The Cost of Unsuccessful Litigation in Ontario
In Ontario, awarding costs (compensation for legal fees) is always within the discretion of the adjudicator. However, there is a presumption that the losing party will be ordered to pay a portion of the successful party’s legal costs.
Many people who are unfamiliar with the litigation process think that suing every possible party is usually a good idea. This strategy can backfire in a significant way in light of the “loser pays” system. In some instances a plaintiff may be successful at trial against one defendant, but lose against multiple other defendants who the plaintiff has named and, in the result, end up being liable for more in costs to the successful defendants than they awarded in principle and costs against the unsuccessful defendant.
Ignorance of the loser pays system is also often evident with self – represented plaintiffs. Often these parties feel that they can sue a defendant with little or no downside. However, if they are unsuccessful at trial the self-represented party may be in for an unpleasant surprise when costs are awarded against them.

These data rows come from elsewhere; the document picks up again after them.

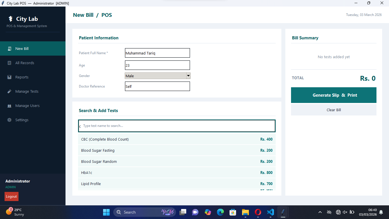Click the Manage Tests icon in sidebar
Viewport: 389px width, 219px height.
click(9, 92)

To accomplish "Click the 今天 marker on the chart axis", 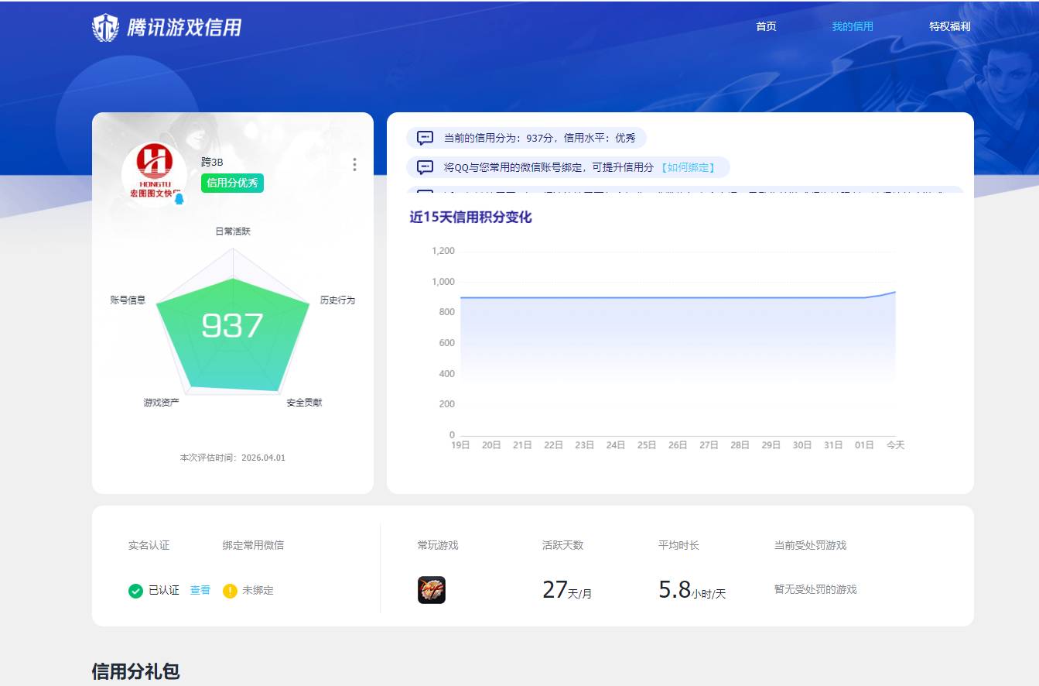I will point(894,445).
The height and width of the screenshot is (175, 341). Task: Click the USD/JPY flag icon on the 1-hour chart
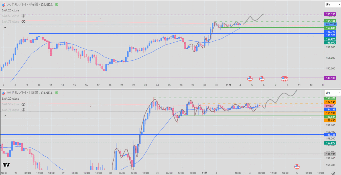click(x=3, y=92)
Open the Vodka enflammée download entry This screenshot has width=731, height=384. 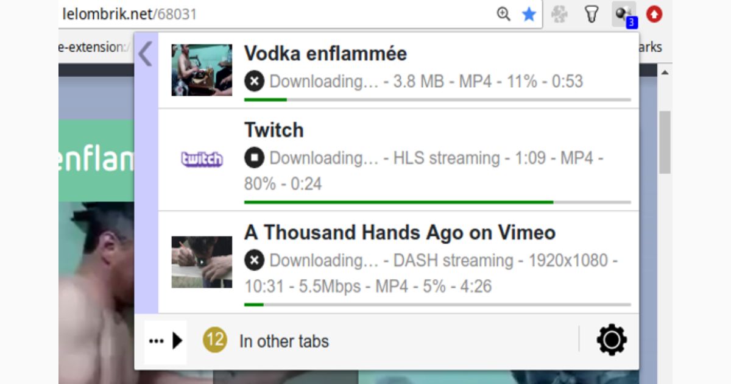[325, 53]
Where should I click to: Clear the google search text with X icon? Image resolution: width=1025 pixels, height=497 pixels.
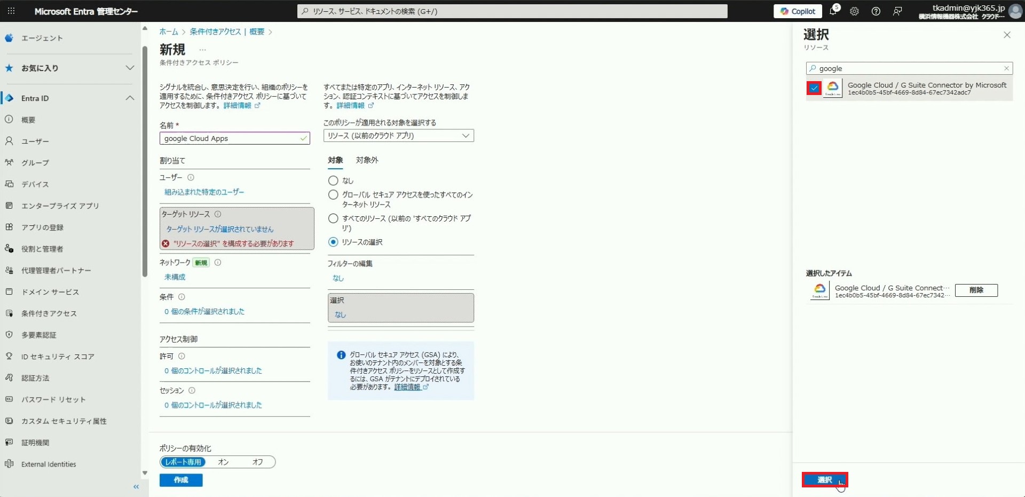[x=1006, y=68]
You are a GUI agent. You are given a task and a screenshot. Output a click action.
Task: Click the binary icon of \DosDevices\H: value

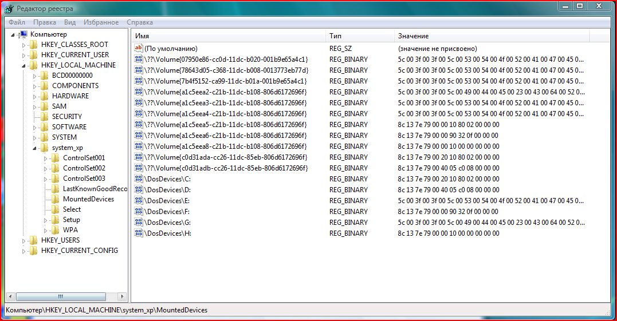[x=138, y=233]
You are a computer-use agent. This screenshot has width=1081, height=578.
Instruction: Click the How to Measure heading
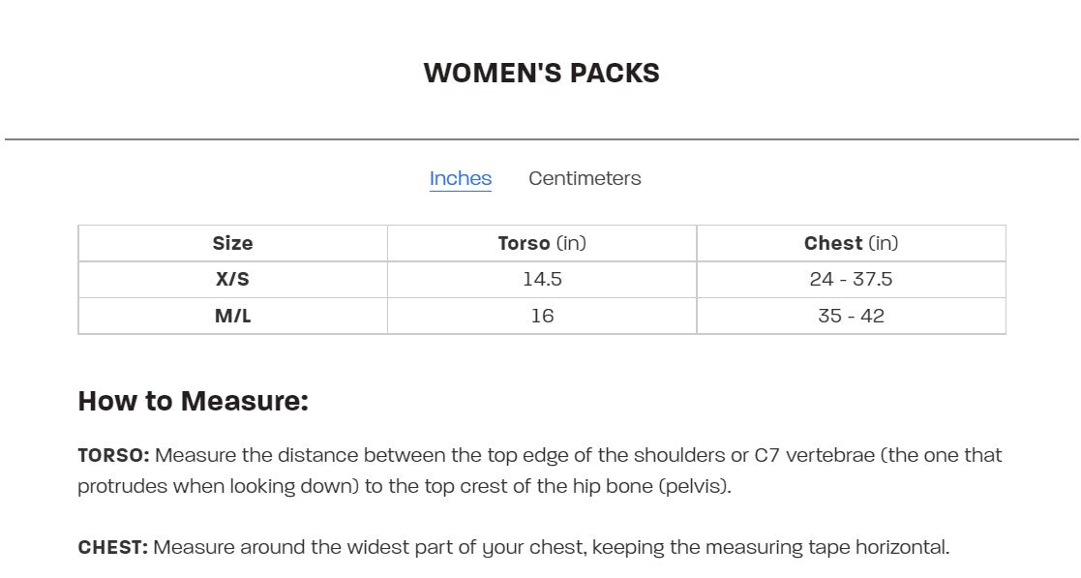click(x=193, y=400)
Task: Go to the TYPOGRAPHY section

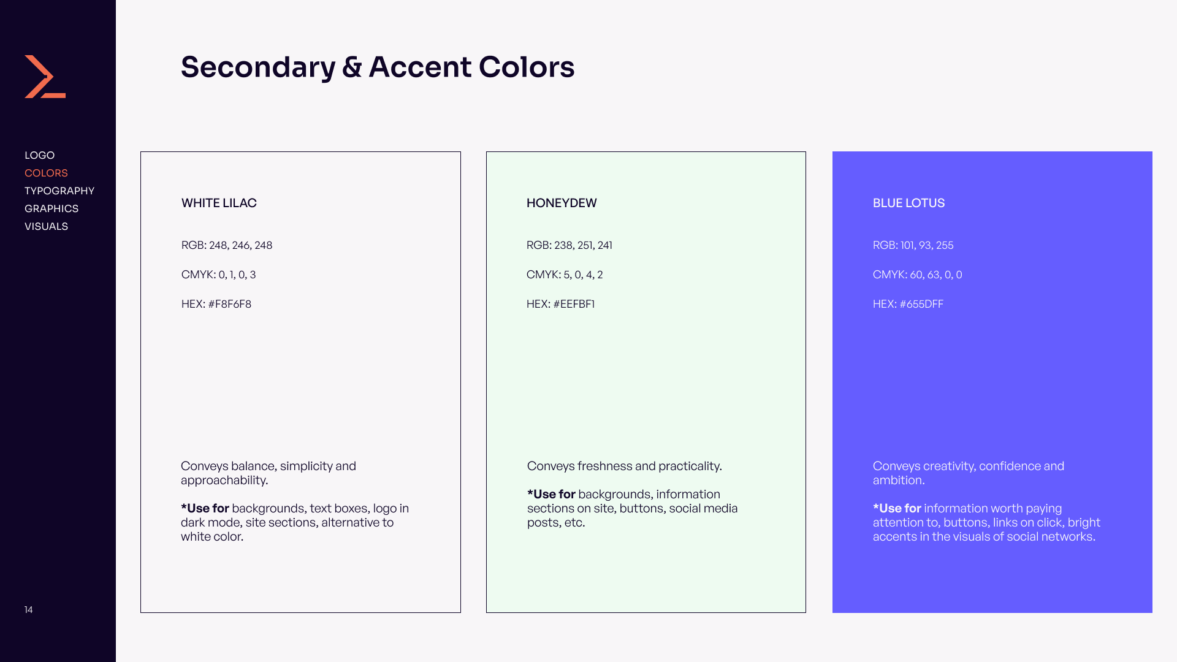Action: (59, 191)
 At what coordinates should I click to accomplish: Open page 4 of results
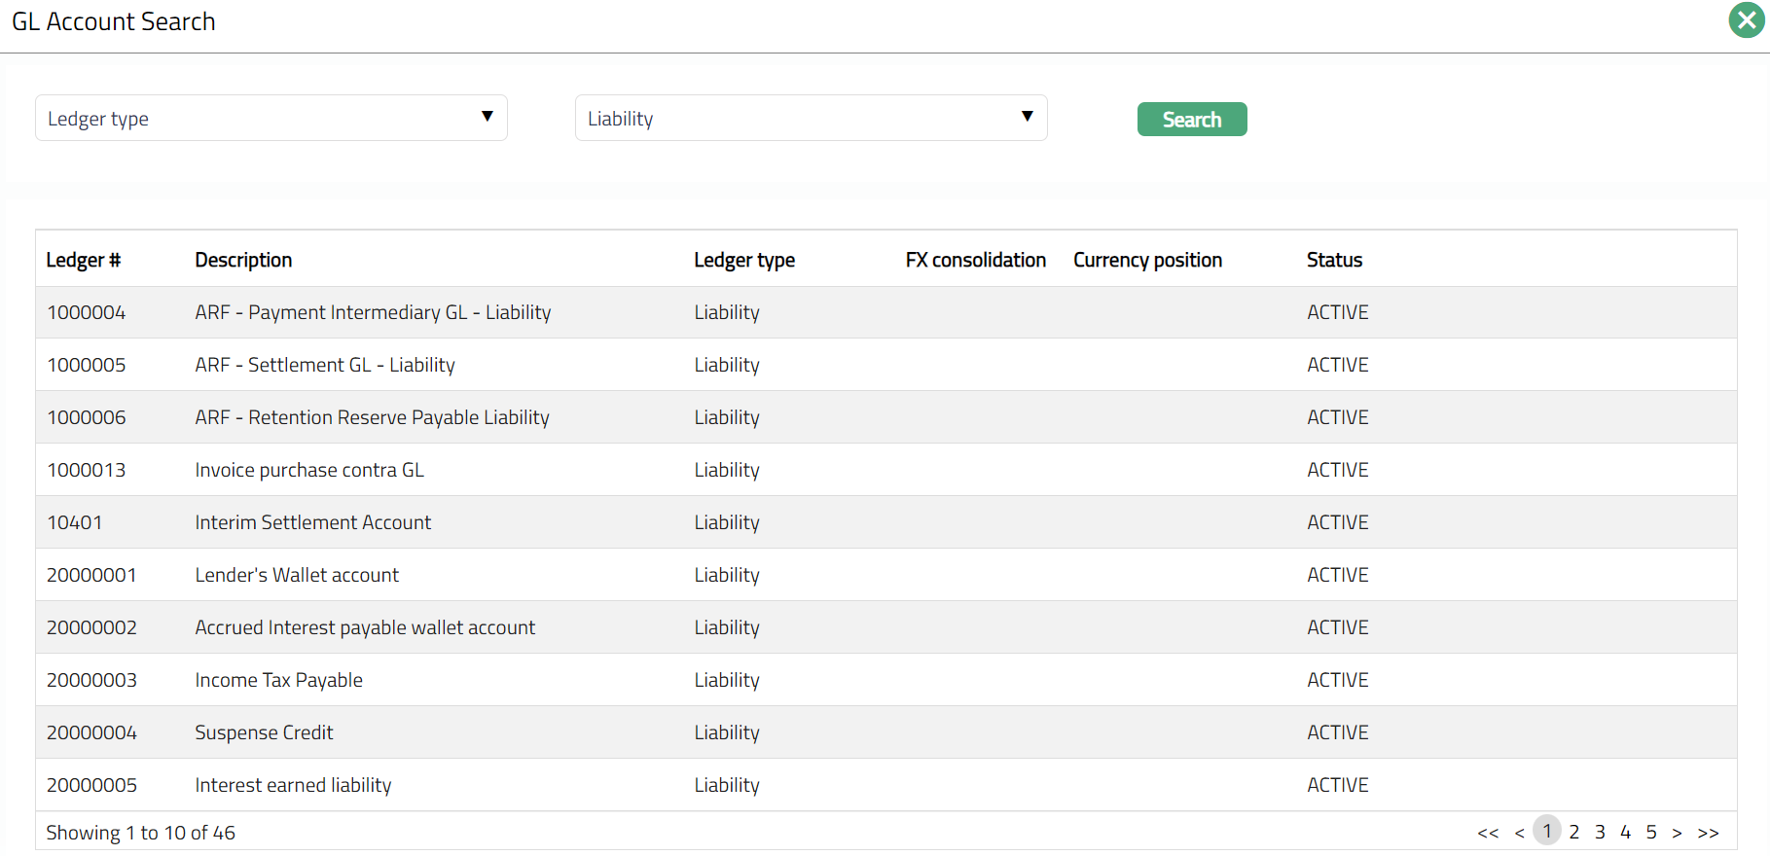(x=1625, y=832)
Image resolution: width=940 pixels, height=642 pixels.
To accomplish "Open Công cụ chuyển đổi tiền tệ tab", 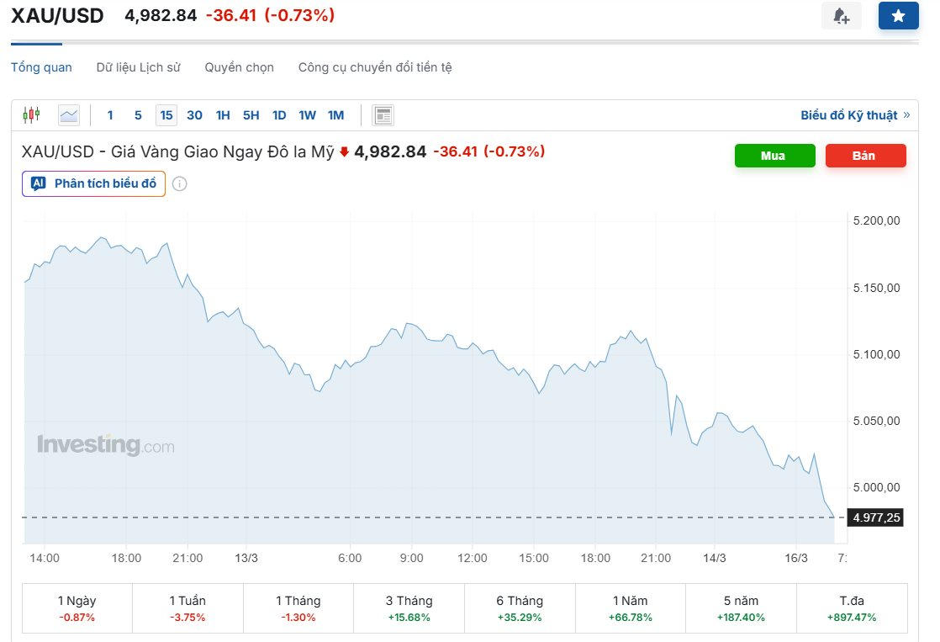I will click(375, 67).
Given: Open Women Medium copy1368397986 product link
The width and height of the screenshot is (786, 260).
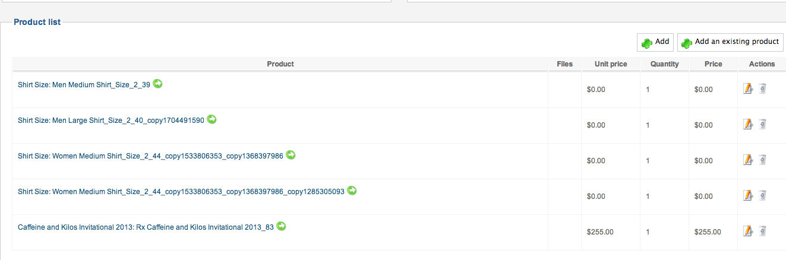Looking at the screenshot, I should pos(150,156).
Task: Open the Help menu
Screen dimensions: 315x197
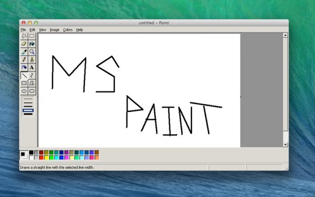Action: (79, 30)
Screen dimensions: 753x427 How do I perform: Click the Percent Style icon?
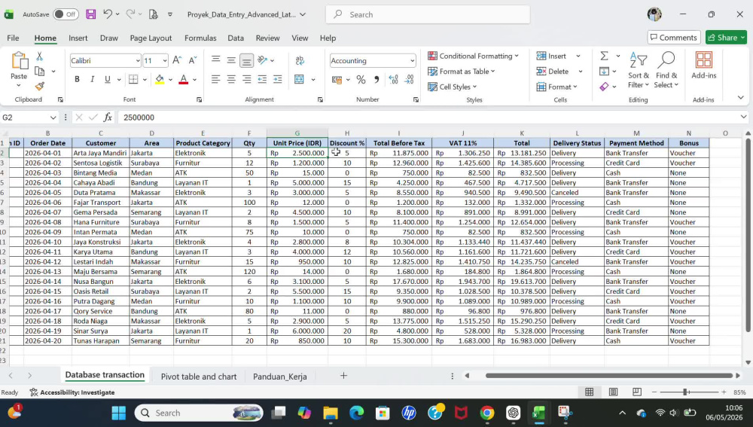361,80
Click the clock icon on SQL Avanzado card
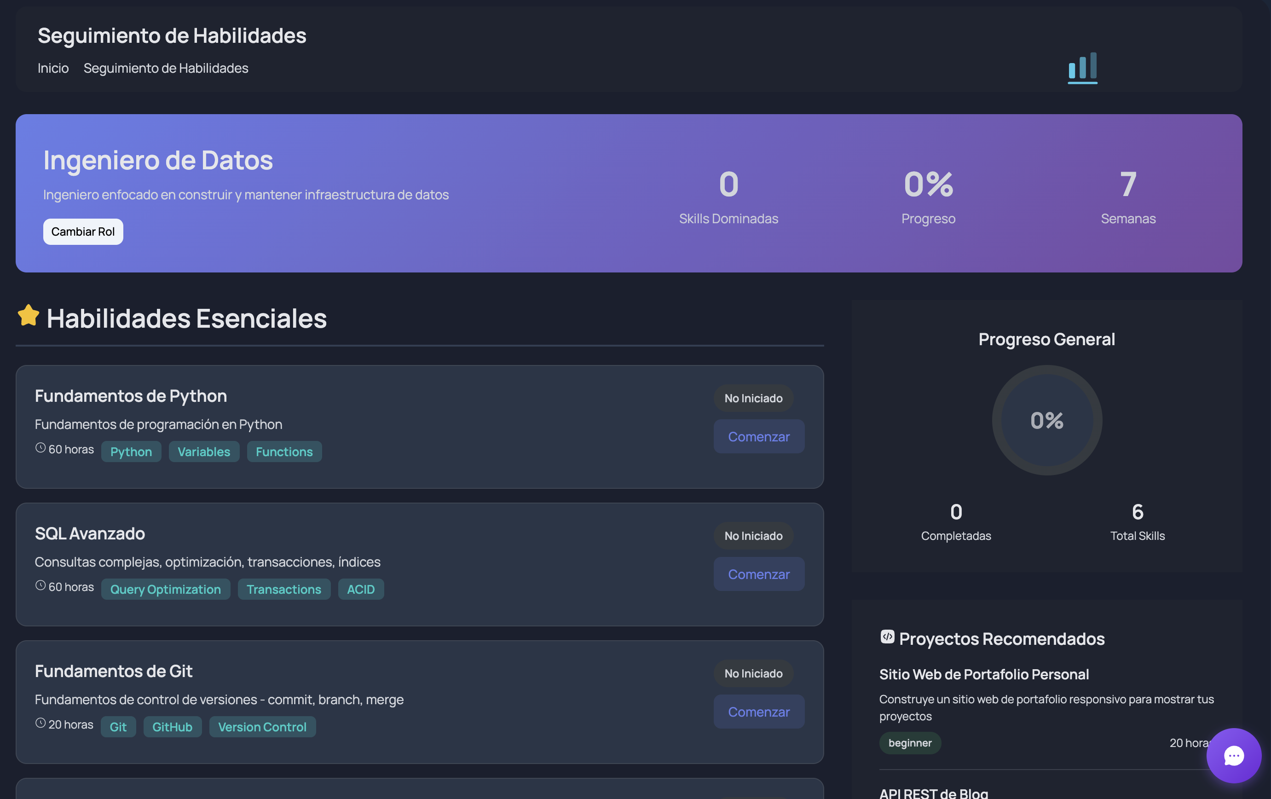Screen dimensions: 1271x799 pyautogui.click(x=40, y=585)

A recent decision, which is otherwise unremarkable, demonstrates the impact an adverse cost award can have on an unsuccessful plaintiff. The plaintiff obtained default judgment against the one defendant. After a three day trial (which is a relatively short trial) the plaintiff was unsuccessful against the other defendant. The judge awarded the plaintiff just over $9,000 in costs from the defendant who did not defend. However, the judge also ordered the plaintiff to pay the successful defendant nearly $56,000 in costs.




Matt,
Well, yes, it’s a good example of the cost consequences of overreaching, too.
Now the “but”. It’s that that in some cases the plaintiff may not care too much about cost consequences. If we look under the cover – look at the trial reasons to which I’ve linked below – we see that this is a nice example of the theory but a better example of how theory and practice often don’t connect.
One instance is where a plaintiff doesn’t care is where the plaintiff has no assets but a defendant does and cares. I call that economic terrorism. I don’t think it’s original.
Another is where it’s an institutional plaintiff prepared to roll the dice as seems to have been the case, here.
It seems the real plaintiff was the named plaintiff’s insurance company. Read between the lines in the trial decision Schnurr v. Card, 2013 ONSC 1054. Actually, the lawsuit seems to have been between the insurer of the plaintiff and the defendant RH.
So, what effect did the costs exposure have on the real plaintiff?
SFA.
Although, it might have had some effect on the relationship between the plaintiff’s insurer and the lawyer handling the file.
Some people might wonder why that case ever got to trial on that evidence, given the problems recounted by the trial judge; however, too often the reasons only reflect the the judge’s view of part of the story.